# SET TASKS:
a) In the Middle Fork Salmon forum thread, what water level does cataraftgirl report for the MF at the time of posting?
b) Pick up the Middle Fork Salmon forum thread after its last sentence, carrying on okieboater's post.

# EXCERPTED PASSAGE:
┌──
# Raft Driver Wanted For Middle Fork Salmon July 10-16



## carvedog (May 11, 2005)

I have trouble understanding what you want.....

you ask for a "raft driver" but you actually need a boatman with his own rig. You say private party of 12 kayakers....does that mean the other two 'raft drivers' are not part of the party or are they counted as part of the private party of 12. 

Do you require formal dining service or will paper plates work? Smoking or non-smoking?

I know someone trying to go around then but they just have cats and have been God knows how many times. So I guess they would be out. 

Not really trying to bust on you just messing. You need help getting your kayakers down the river. You had this logistically planned out for three rafts to support 15 ( at least unless you allowed one of the other 'drivers' to bring a friend on the boat for help. Which is helpful but I digress. That is a lot of gear for three boats if you didn't have that part figured out. You could go really light and make it work I am sure. Just thinking out loud. 

Maybe if you opened it up a bit and tried to add a couple of rafts and gave the boatmen the chance to bring a friend you may have more success finding someone. 

But that is just me. 

Old hack kayaker, guide, river scum OUT.


----------



## cataraftgirl (Jun 5, 2009)

I have to agree with C-Dog. Three rafts to support 15 people seems like pretty heavily loaded rafts, especially on the top part. Unless you are planning to fly heavy gear into Indian Creek. Right now the MF is at 2.65 ft. which is fine, but in two weeks you're probably looking at around 2 ft. which makes the top part tricky for heavy rafts. Good thing you've got all those kayakers to get the rafts unstuck.....probably more than once.
To have happier "raft drivers" I'd be looking for two more rafts & oarsmen if possible. The MF is a most awesome trip, so I wouldn't expect you'd have trouble finding some folks. Timing may be a factor though, and if it were me, I'd be much more willing to help out if it was 4 rafts/15 peeps.
Hope it all works out for you & have a great trip.


----------



## okieboater (Oct 19, 2004)

Due to an accident in the Grand Canyon, I am out of the big raft business.

However, I have done trips where I provided support for kayakers. Also where I was a kayaker with a rafter rowing my gear down the river while I played the waves. Below is what I have learned over many years of doing river trips.

River trips with rafts giving kayak load support can be a nightmare for the raft drivers or a pleasant experience.
└──
Entries for locating words and elements:
┌──
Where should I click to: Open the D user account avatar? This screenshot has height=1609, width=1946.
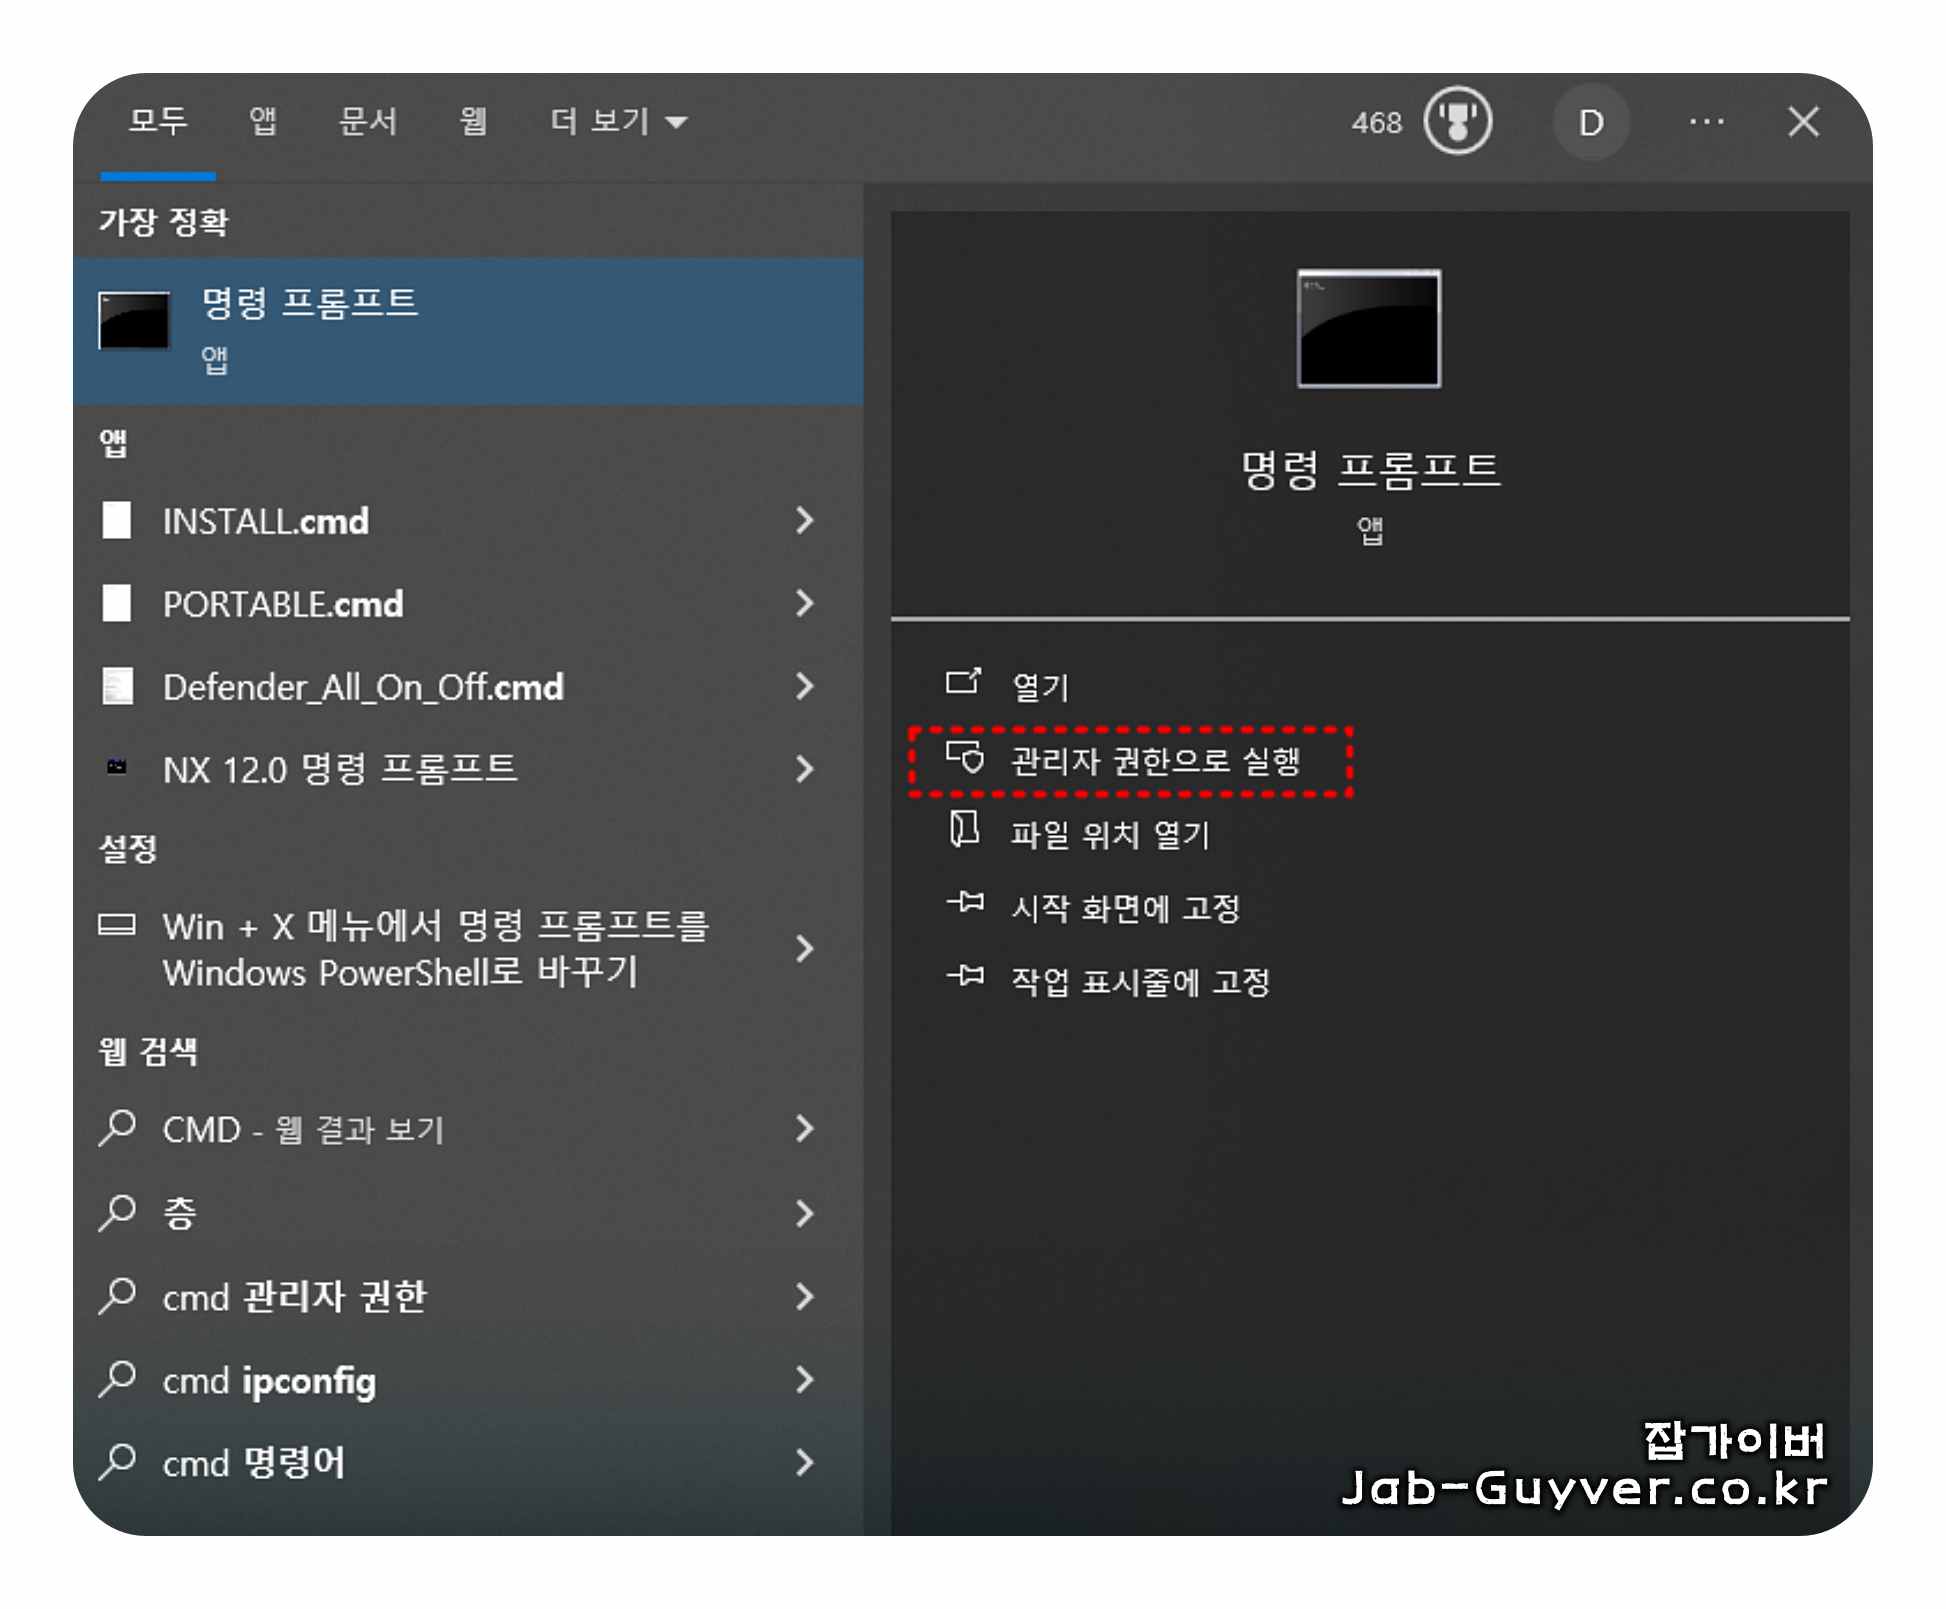point(1590,122)
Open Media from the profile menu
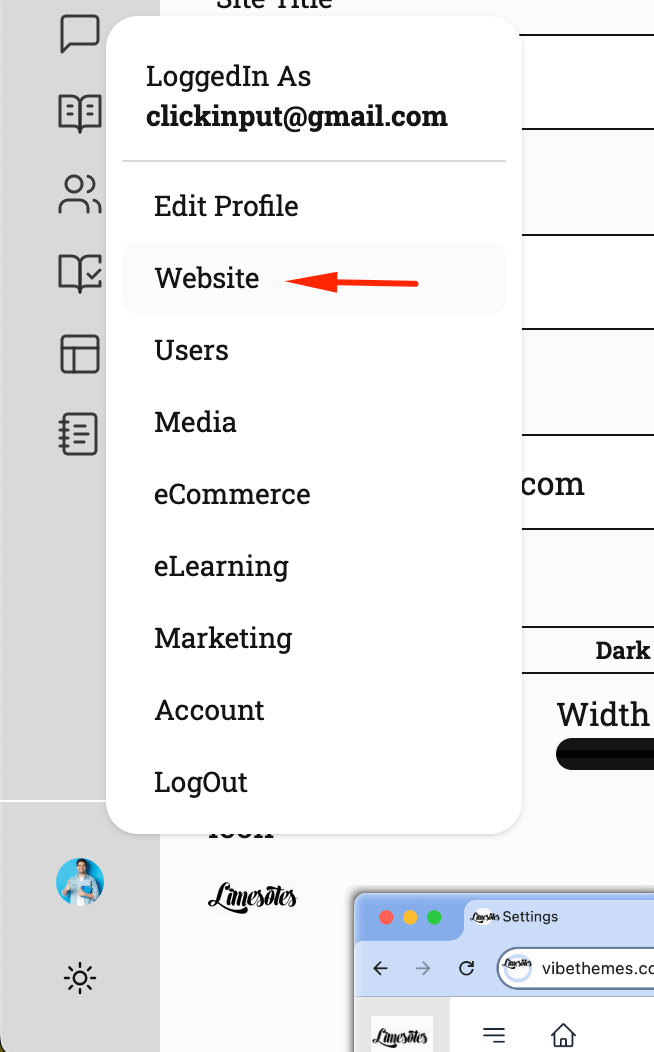 tap(196, 422)
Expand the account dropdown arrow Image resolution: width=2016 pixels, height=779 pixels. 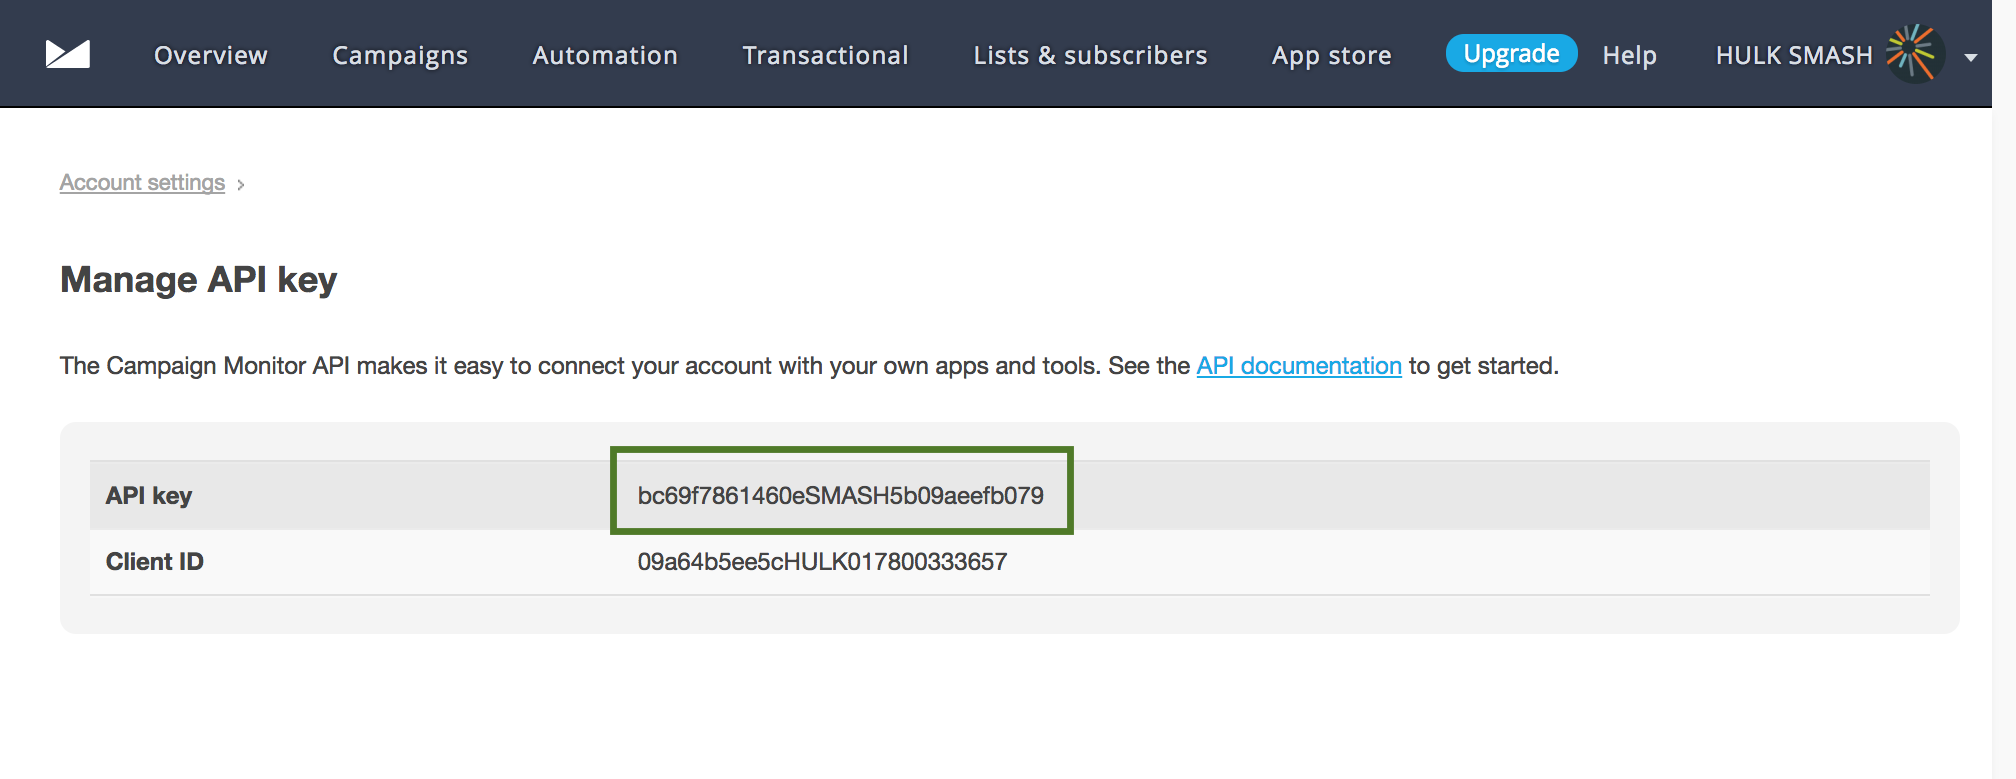click(x=1971, y=57)

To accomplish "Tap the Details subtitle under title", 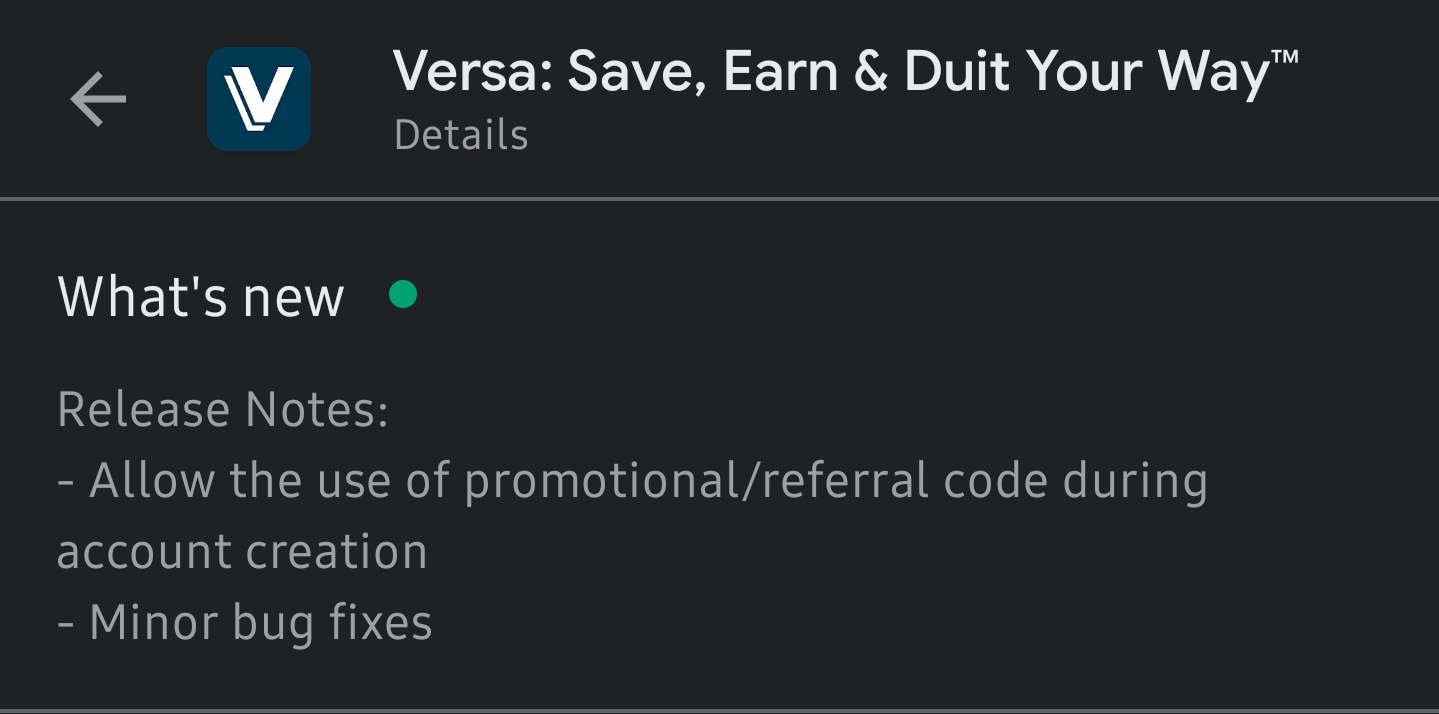I will pos(461,135).
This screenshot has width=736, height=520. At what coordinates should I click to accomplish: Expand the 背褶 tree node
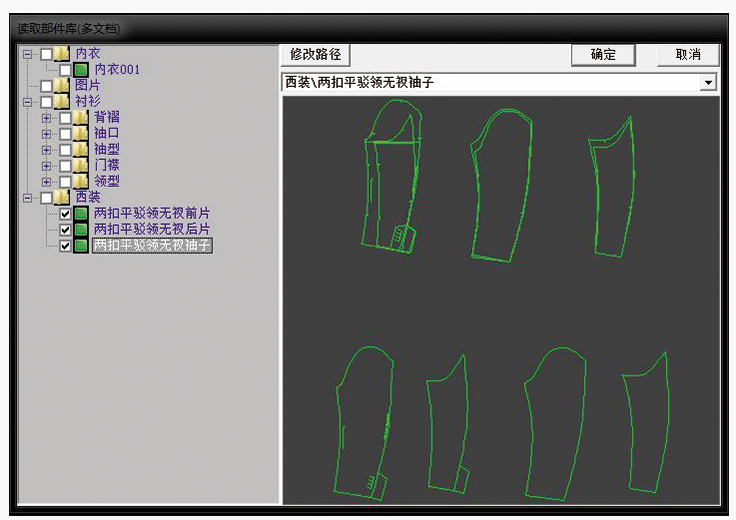tap(46, 118)
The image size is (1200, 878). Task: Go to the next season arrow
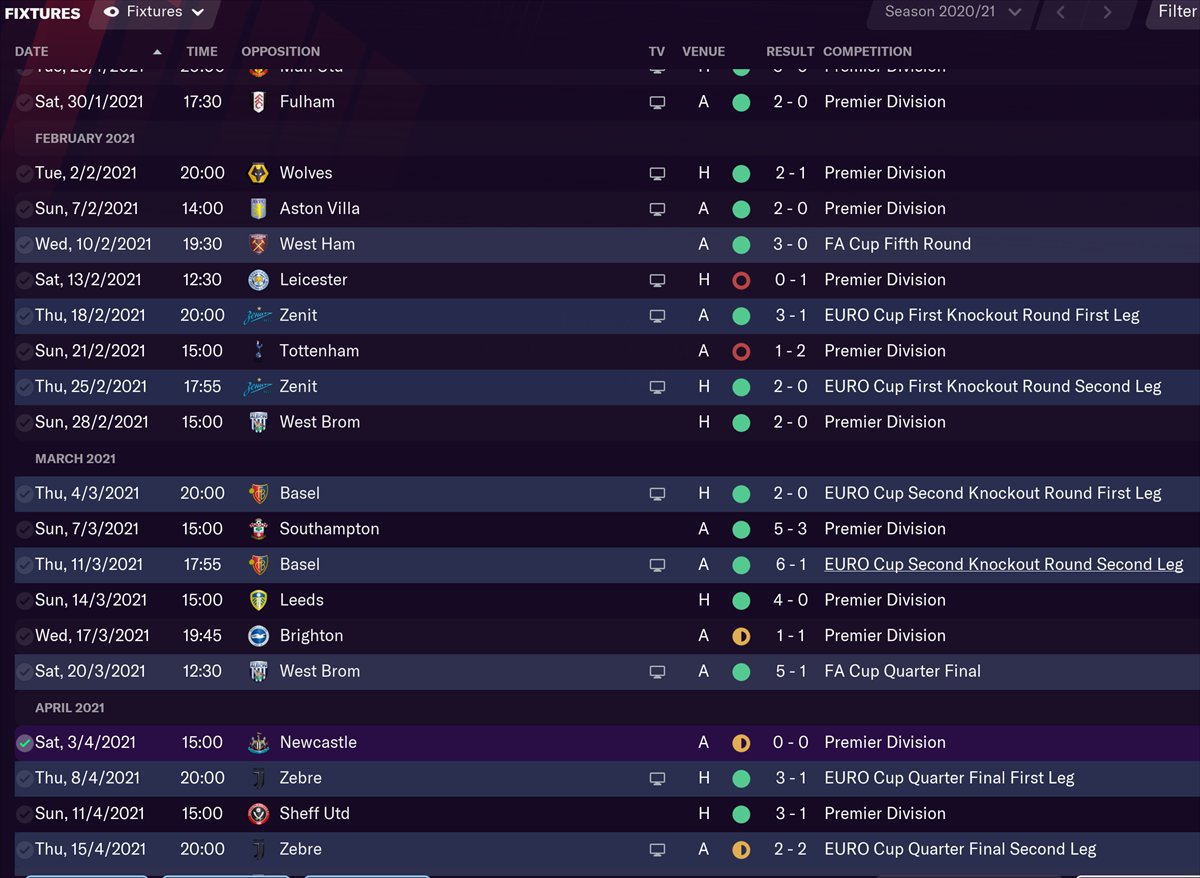coord(1107,13)
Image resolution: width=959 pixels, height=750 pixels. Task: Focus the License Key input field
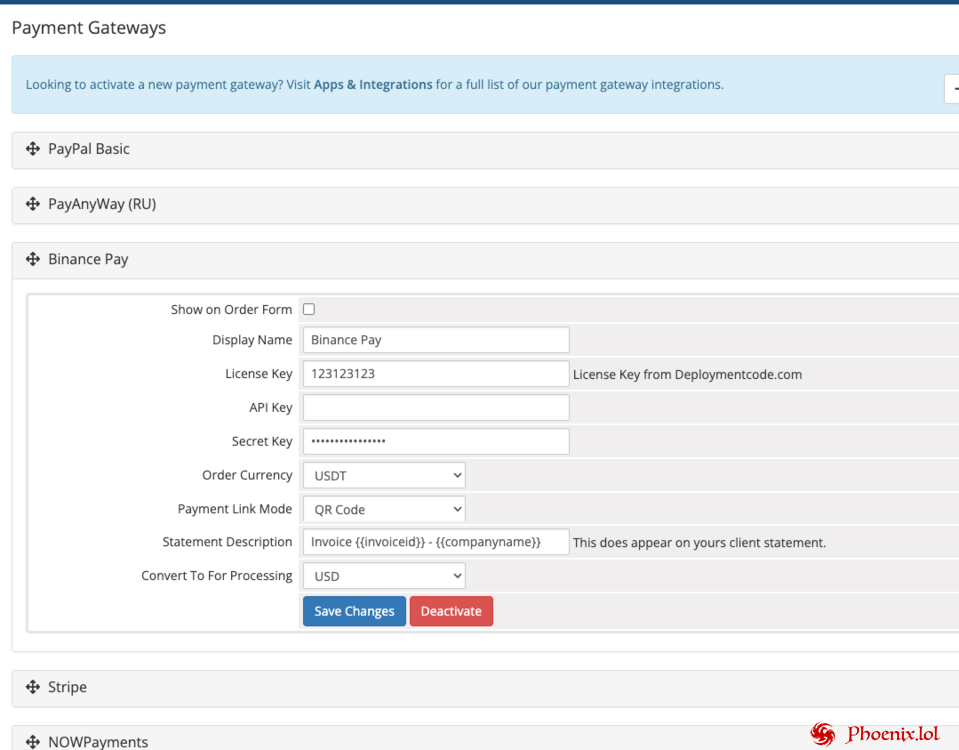[x=436, y=374]
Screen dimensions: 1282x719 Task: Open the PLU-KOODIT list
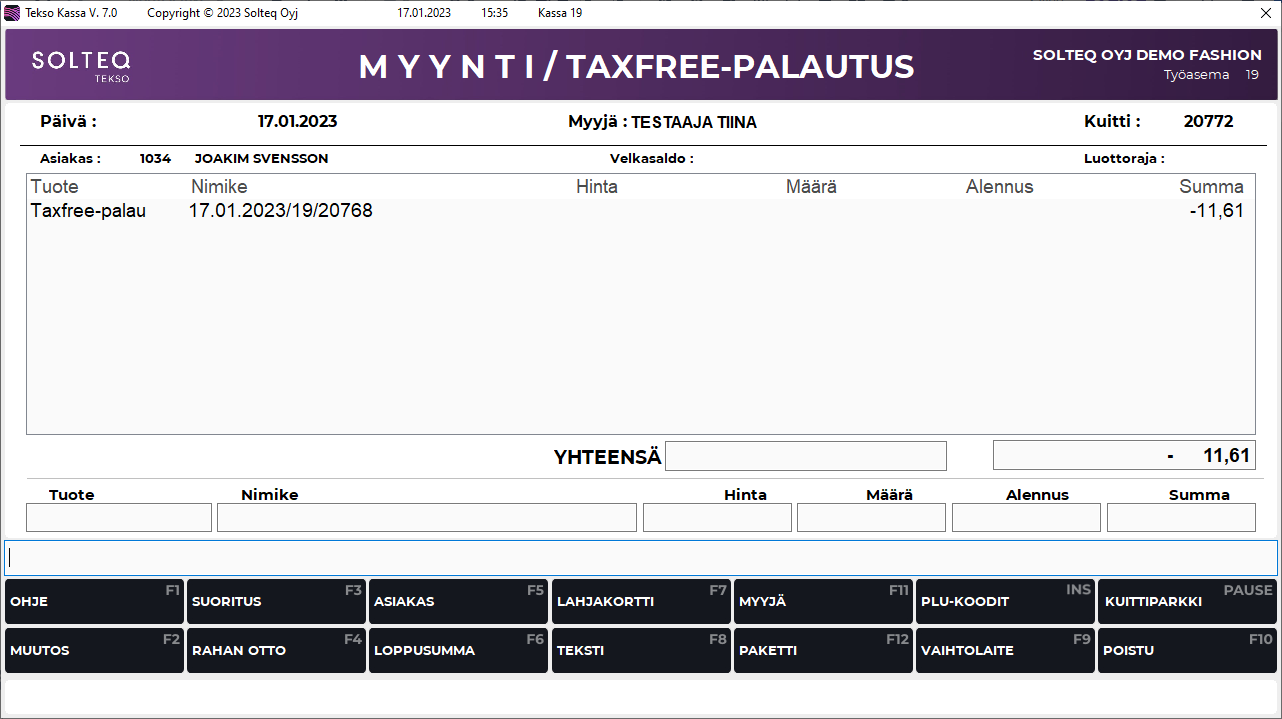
└──
# ANSWERS FOR THIS EXERCISE:
a) 2.65 ft.

b)
I have been on trips where the kayakers took their time getting their gear down to the beach each morning, then dropping it for raft drivers to get it on the raft and loaded. I have been on the trips where the kayakers were playing and not at the take out to help unload gear from the raft or left early while gear bags were still on the beach. Bottom line, some kayakers think the rafts are there to only give support to kayakers. These are the kayakers that give the entire kayak community a bad name.

On the other hand, there are many kayakers that make being a raft driver a real pleasure. Some years ago, I got invited to provide raft support for a kayak GC permit holder. It was stated up front they needed load carriers. Man was it a pleasant trip for the raft drivers. The right amount of big rafts so none of us raft drivers was overloaded. The kayakers hung around in the mornings to get gear down to the beach and at least one was assigned to and there for each raft to help raft drivers load. Kayakers played a lot but listened to planned scouts and were always there to help us hit the beach for scouts or lunch stops. At major rapids the kayakers would go first and clear the lines but would be at the bottom of the major rapids to provide support if needed. Since us raft drivers always ran in sequence, it was a hoot to have the kayakers there just in case and to see them whoop and holler when the big rafts ran the drops. This type of support is very appreciated as raft drivers had no passengers and some scouts are hard to hit on the GC. At lunch breaks and camp stops the kayakers stayed with the rafts. They were there on shore to help us rafts hit the beach and get gear unloaded then helped set up the kitchen. I happened to have the shower tripod on my raft and the kayakers got together and assigned one kayaker to get the tripod and shower bags off my raft and do the setup, take down and refill sun showers. We had nice hot showers set up per regulations every day. Very nice. These kayakers made giving raft support a real pleasure and I wish I could do more trips with this group. There was zero nasty remarks and after camp kitchen setup the rafters and kayakers joined around the rafts to enjoy a beverage of choice and recount the day's runs as a group before starting dinner. Good times for all.

What I am saying is, it mostly depends on the kayaker group to set the tone for raft support drivers who will want to come back for future trips. I say this from experience being a kayaker and a raft support driver. Number one, allow plenty of raft support for the group of kayakers - that is one more raft than as a kayak permit holder you think is necessary. On that GC pleasant trip the kayak permit holder asked a long time experienced raft driver to set the number of rafts needed and then recruit all the raft drivers for the trip - no interference from the permit holder on selection. What a neat concept. Then as a kayaker on a raft supported trip, take a bit of your personal gear on your kayak - if at all possibe.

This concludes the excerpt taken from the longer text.